Your reply should consist of the entries, copied exactly and stripped of images.
═══ GIVEN ENTRIES
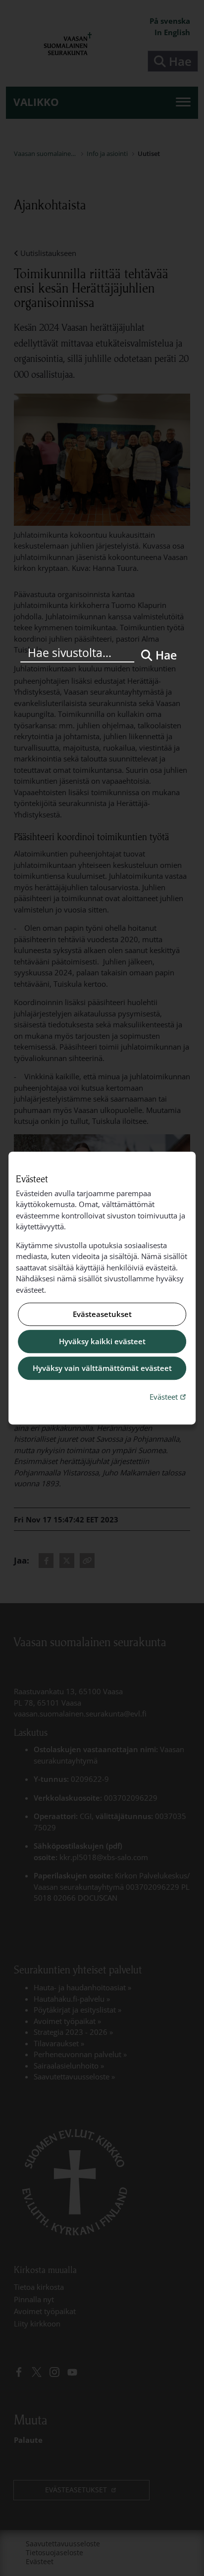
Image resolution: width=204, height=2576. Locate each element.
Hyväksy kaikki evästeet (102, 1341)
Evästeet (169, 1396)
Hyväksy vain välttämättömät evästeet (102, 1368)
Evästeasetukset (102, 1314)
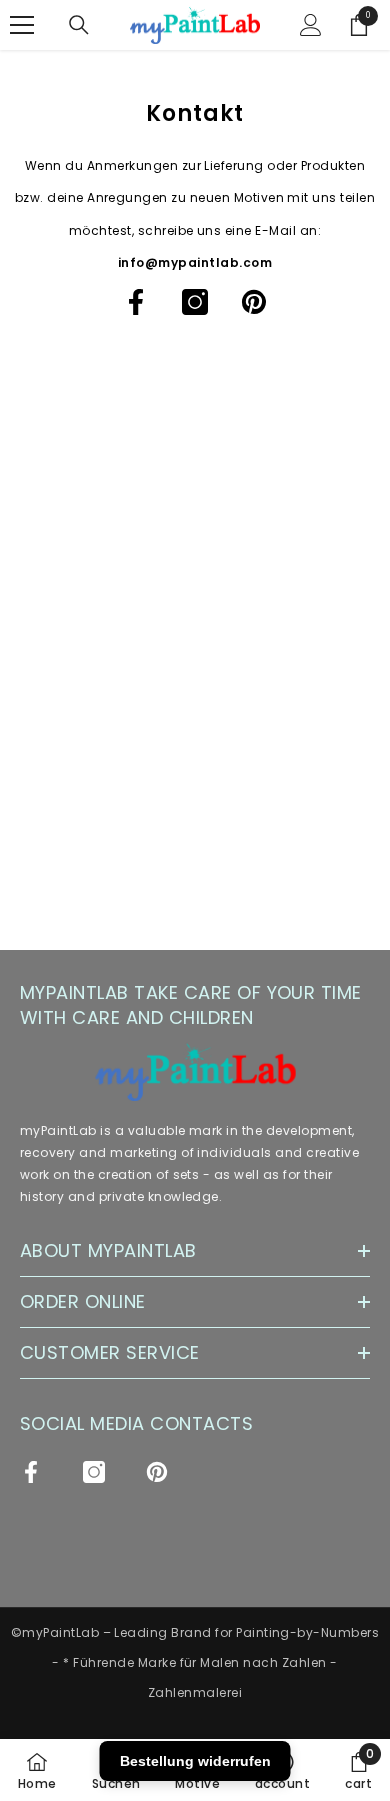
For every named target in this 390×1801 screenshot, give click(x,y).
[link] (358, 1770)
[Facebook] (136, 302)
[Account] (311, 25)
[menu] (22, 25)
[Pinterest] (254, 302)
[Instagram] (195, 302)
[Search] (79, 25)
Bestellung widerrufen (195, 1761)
══════
*EXERCISE SOLUTION*.
Image resolution: width=204, height=2576. Locate each element.
Hyväksy kaikki evästeet (102, 1341)
Evästeet (169, 1396)
Hyväksy vain välttämättömät evästeet (102, 1368)
Evästeasetukset (102, 1314)
For every named target in this 390×1801 screenshot, give click(x,y).
[link] (358, 1770)
[Facebook] (136, 302)
[Account] (311, 25)
[menu] (22, 25)
[Pinterest] (254, 302)
[Instagram] (195, 302)
[Search] (79, 25)
Bestellung widerrufen (195, 1761)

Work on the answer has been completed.